▸ **What to produce**
From the records below, copy each line in which the string "Immigration" occurs.

▸ **Dataset records**

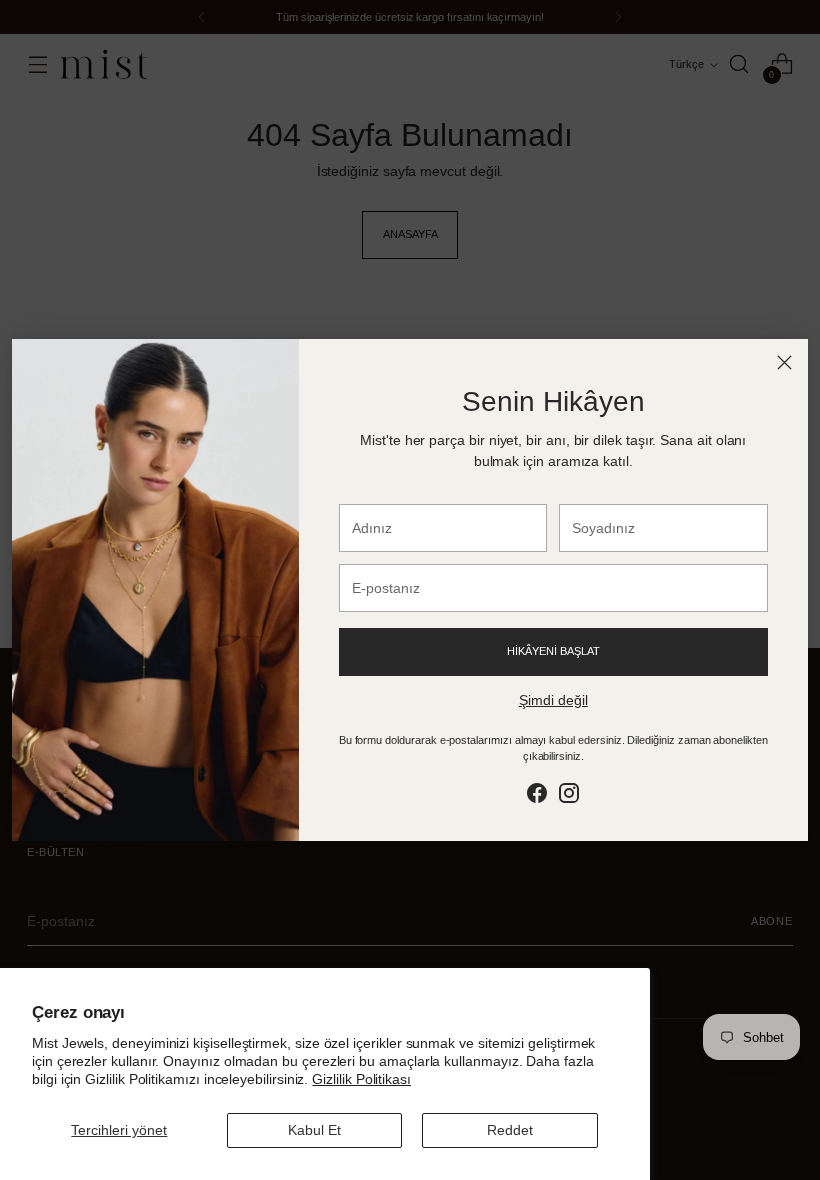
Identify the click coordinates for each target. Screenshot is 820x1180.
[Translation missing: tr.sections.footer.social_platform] (537, 796)
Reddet (510, 1130)
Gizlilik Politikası (361, 1079)
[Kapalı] (784, 362)
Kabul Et (314, 1130)
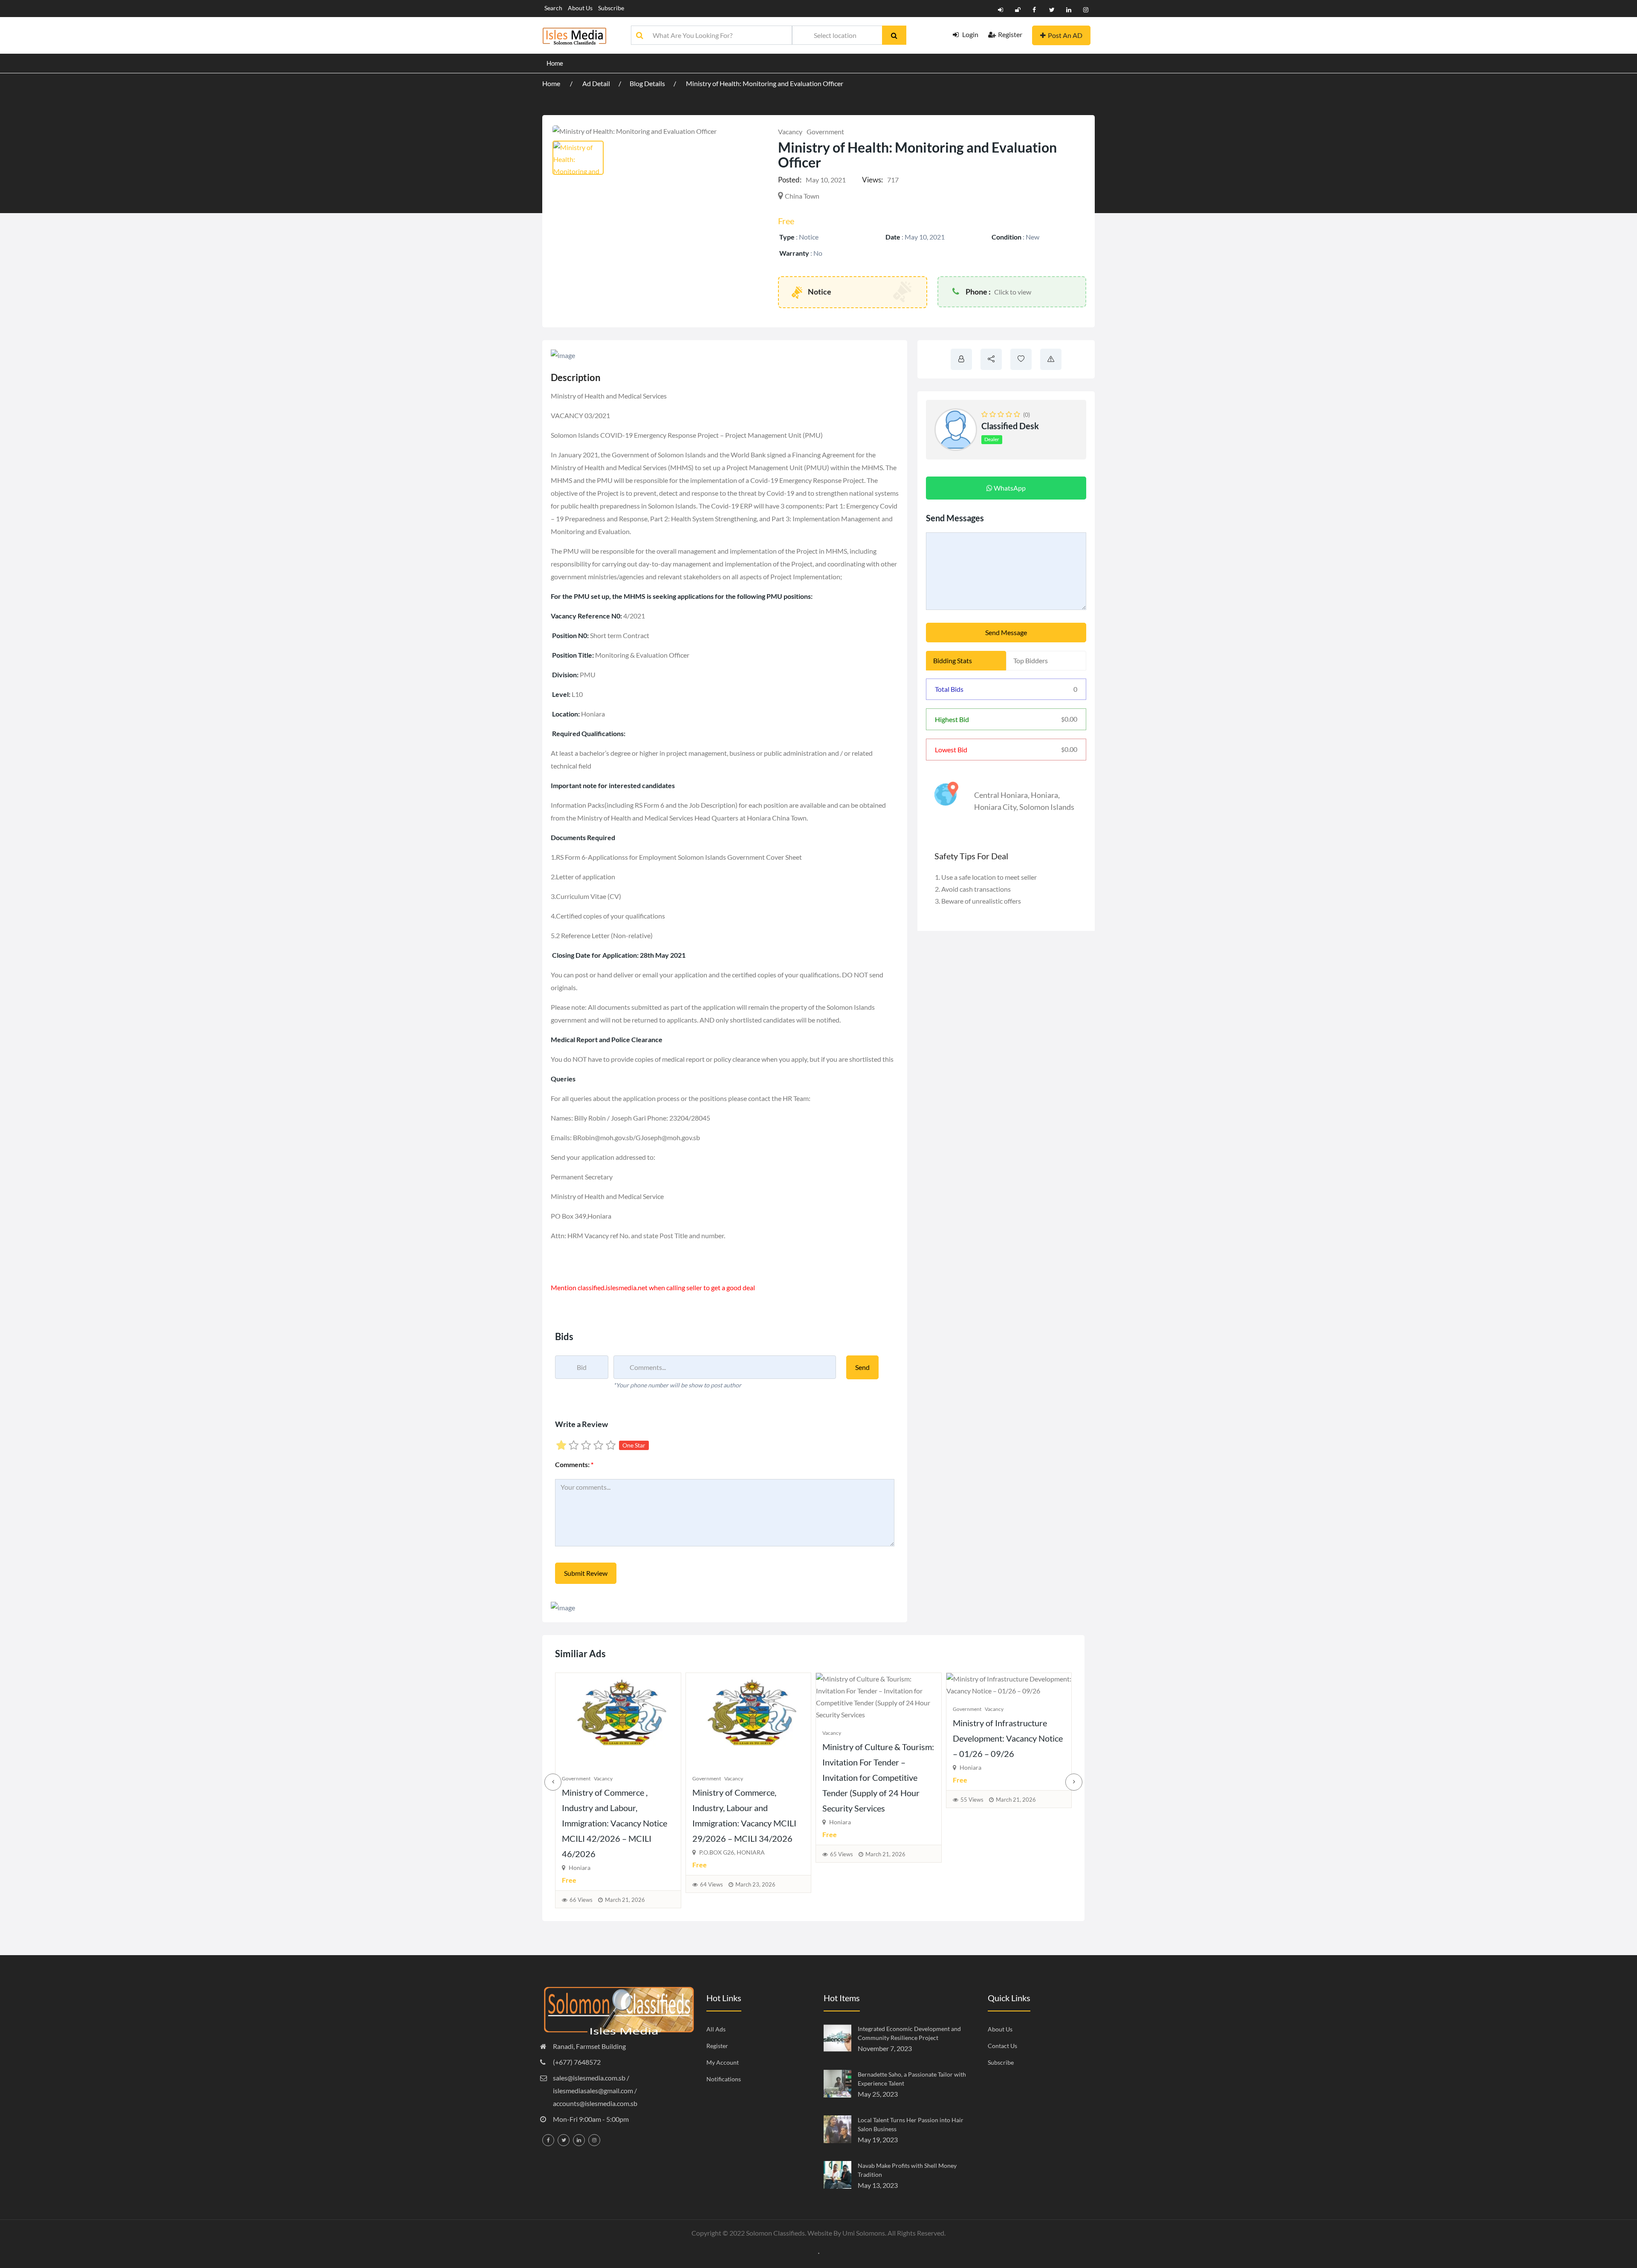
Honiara (1044, 795)
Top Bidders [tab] (1030, 660)
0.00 (1069, 719)
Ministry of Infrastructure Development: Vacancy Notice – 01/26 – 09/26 (639, 1738)
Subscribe (611, 8)
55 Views (602, 1799)
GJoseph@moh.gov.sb (668, 1137)
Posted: (789, 179)
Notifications (723, 2079)
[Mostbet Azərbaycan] (818, 2252)
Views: (872, 179)
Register (1010, 34)
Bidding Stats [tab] (952, 660)
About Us (580, 8)
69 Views (732, 1842)
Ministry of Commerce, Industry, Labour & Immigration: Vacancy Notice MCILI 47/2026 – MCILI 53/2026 (766, 1765)
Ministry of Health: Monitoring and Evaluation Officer (764, 83)
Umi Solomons (863, 2233)
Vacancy (790, 131)
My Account (722, 2062)
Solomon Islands (1046, 807)
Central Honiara (1001, 795)
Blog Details (647, 83)
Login (969, 34)
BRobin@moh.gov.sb (603, 1137)
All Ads (716, 2029)
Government (825, 131)
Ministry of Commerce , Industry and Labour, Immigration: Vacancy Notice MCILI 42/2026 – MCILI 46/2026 (896, 1823)
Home (555, 63)
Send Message (1006, 632)
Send (862, 1367)
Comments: (574, 1464)
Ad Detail (596, 83)
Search (553, 8)
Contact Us (1002, 2045)
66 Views (863, 1899)
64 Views (993, 1884)
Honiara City (995, 807)
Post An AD (1065, 35)
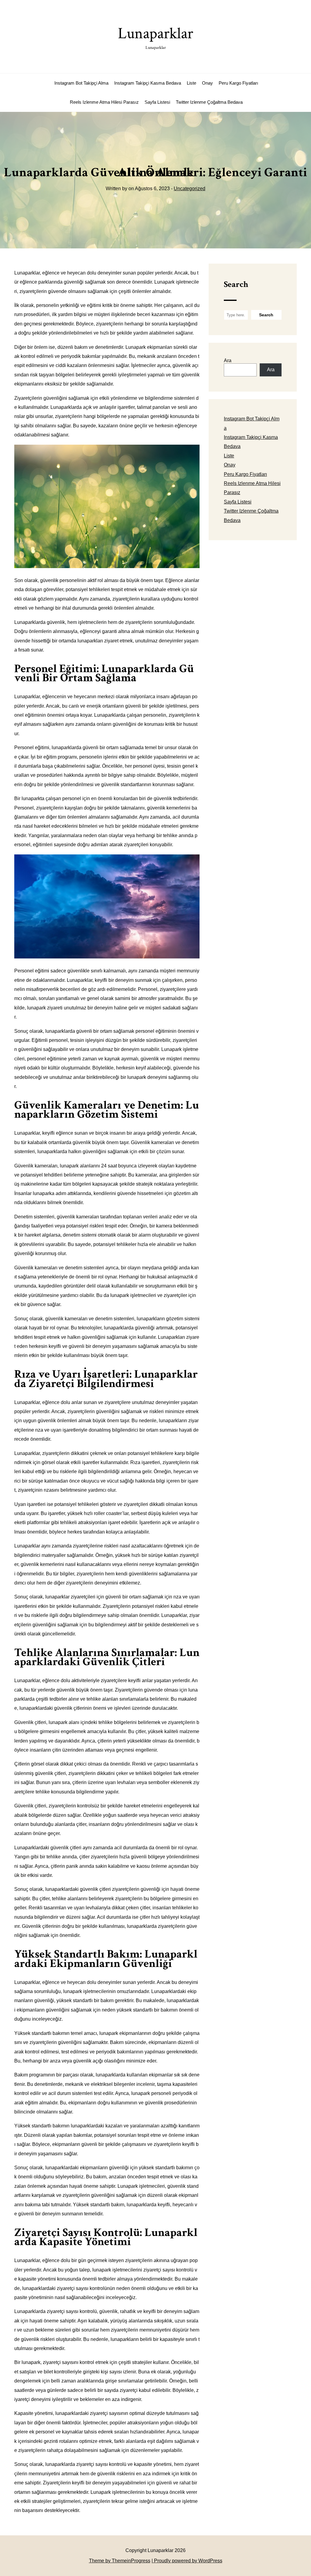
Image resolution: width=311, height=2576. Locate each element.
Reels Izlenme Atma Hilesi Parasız (104, 102)
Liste (191, 83)
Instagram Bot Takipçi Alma (81, 83)
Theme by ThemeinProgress (119, 2560)
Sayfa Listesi (157, 102)
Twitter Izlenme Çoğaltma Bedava (209, 102)
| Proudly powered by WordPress (187, 2560)
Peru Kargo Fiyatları (238, 83)
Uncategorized (189, 188)
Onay (207, 83)
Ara (227, 360)
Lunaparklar (155, 36)
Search (236, 284)
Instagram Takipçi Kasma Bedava (147, 83)
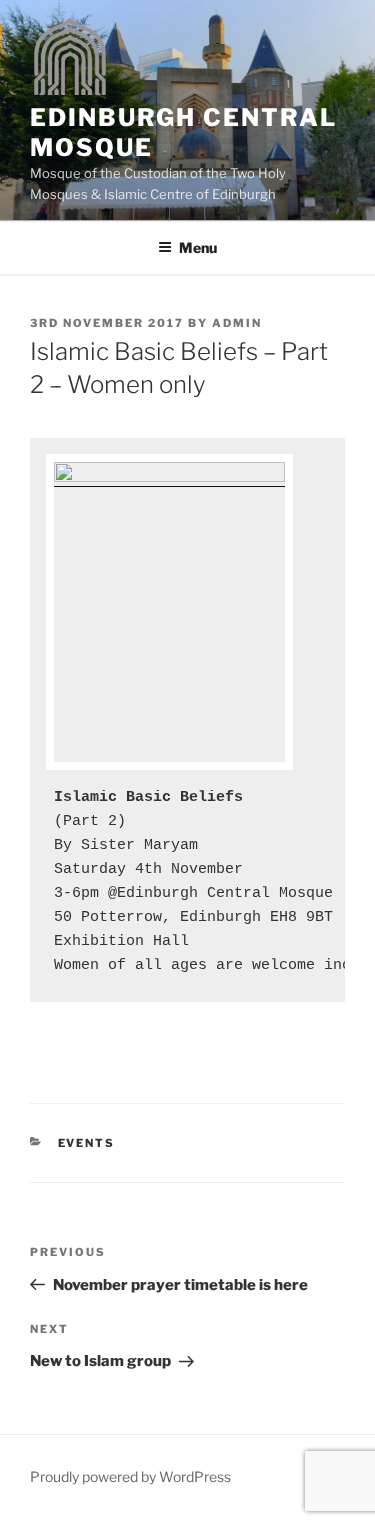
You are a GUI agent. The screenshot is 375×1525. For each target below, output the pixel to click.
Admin (237, 323)
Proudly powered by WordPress (130, 1476)
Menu (198, 247)
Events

▸ **Answer for the task**
Ministry of Commerce, Industry, Labour & Immigration: Vacancy Notice MCILI 47/2026 – MCILI 53/2026 (766, 1765)
Ministry of Commerce , Industry and Labour, Immigration: Vacancy Notice MCILI 42/2026 – MCILI 46/2026 (896, 1823)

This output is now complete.